Oczywiście, aby w pełni ocenić przedstawioną propozycję należy poczekać na uchwalenie Dyrektywy, a następnie jej implementację do polskiej ustawy. Niemniej jednak już na obecnym etapie można wstępnie ocenić proponowaną regulację w kontekście ewentualnej zmiany sytuacji na rynku prasowym.

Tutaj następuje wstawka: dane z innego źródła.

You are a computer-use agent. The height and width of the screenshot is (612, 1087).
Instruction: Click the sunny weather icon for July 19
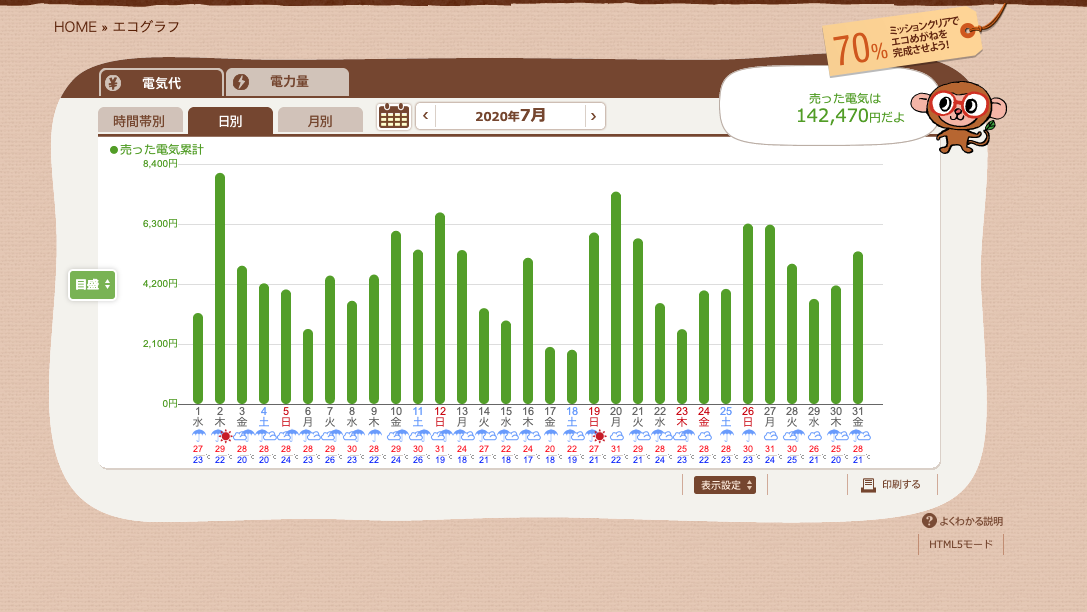pyautogui.click(x=600, y=436)
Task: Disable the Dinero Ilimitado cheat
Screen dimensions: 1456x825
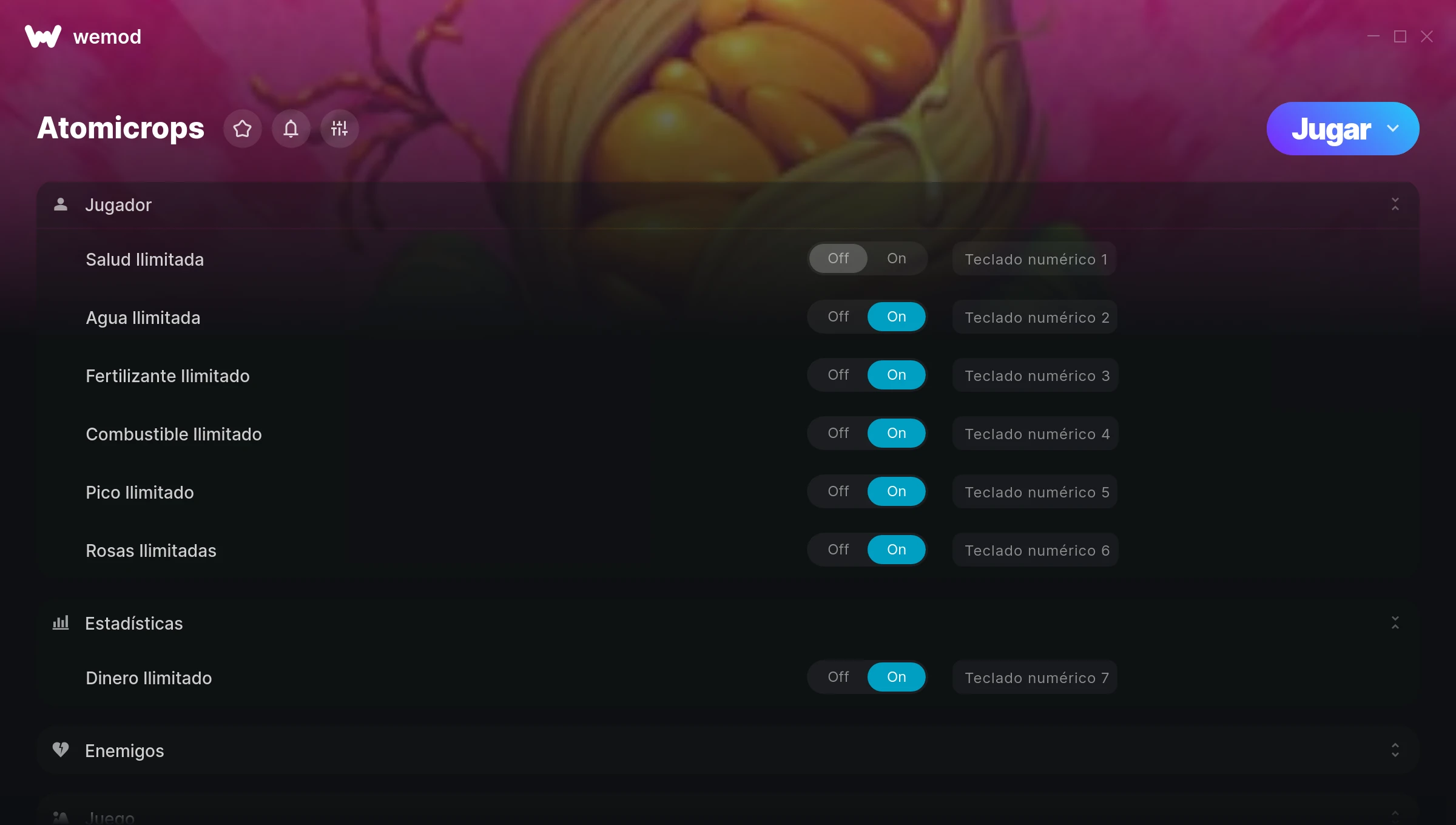Action: click(838, 677)
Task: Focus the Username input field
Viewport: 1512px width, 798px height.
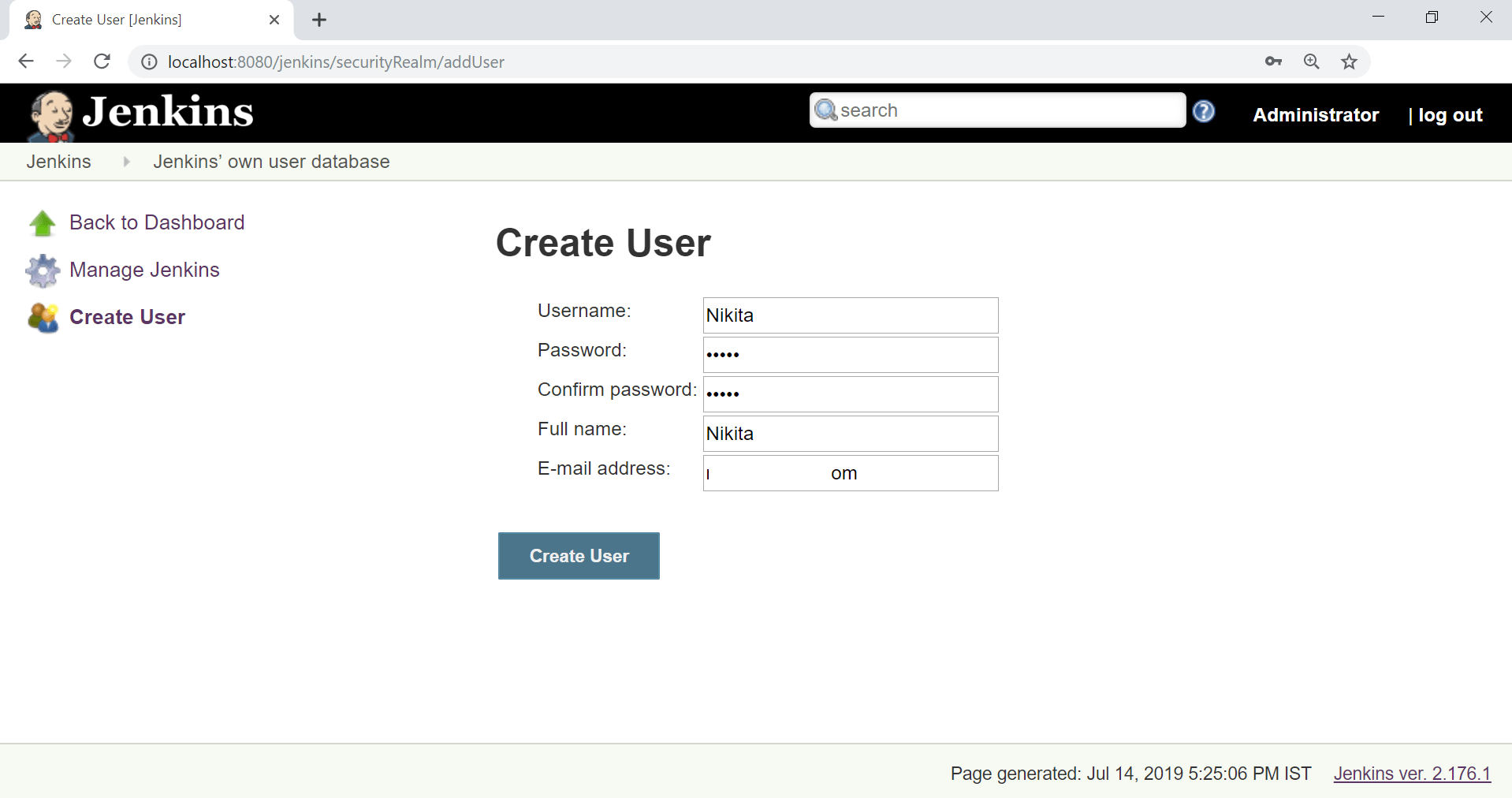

Czy propozycja KE służy wydawcom prasowym? Tak, ponieważ nowa regulacja niewątpliwie wzmocni pozycję negocjacyjną wydawców względem serwisów internetowych wykorzystujących dostarczane przez prasę treści. Wydawcy będą mogli powoływać się na własne prawo, dotyczące publikowanych materiałów, niezależnie od tego, czy materiały te są chronione czy nie prawem autorskim twórców.
Czy proponowana regulacja stanowi rozwiązanie dla kryzysu na rynku prasowym? To wątpliwe. Już teraz podnoszone są bowiem głosy wskazujące, że nowe prawo - co do zasady - nie zmieni sytuacji w zakresie ograniczenia nieautoryzowanego wykorzystywania materiałów prasowych przez serwisy internetowe i opierania na nich swoich modeli biznesowych. Tak jak zasygnalizowano powyżej, nowa regulacja nie rozszerzy granicy ochrony prawnoautorskiej, a zatem nie będzie zasadniczo obejmowało bardzo krótkich fragmentów tekstów prasowych. Niewątpliwie jednak nowe prawo ułatwi wydawcom blokowanie przypadków nieautoryzowanego wykorzystywania ich publikacji i dochodzenie ewentualnych dalszych roszczeń z tego tytułu.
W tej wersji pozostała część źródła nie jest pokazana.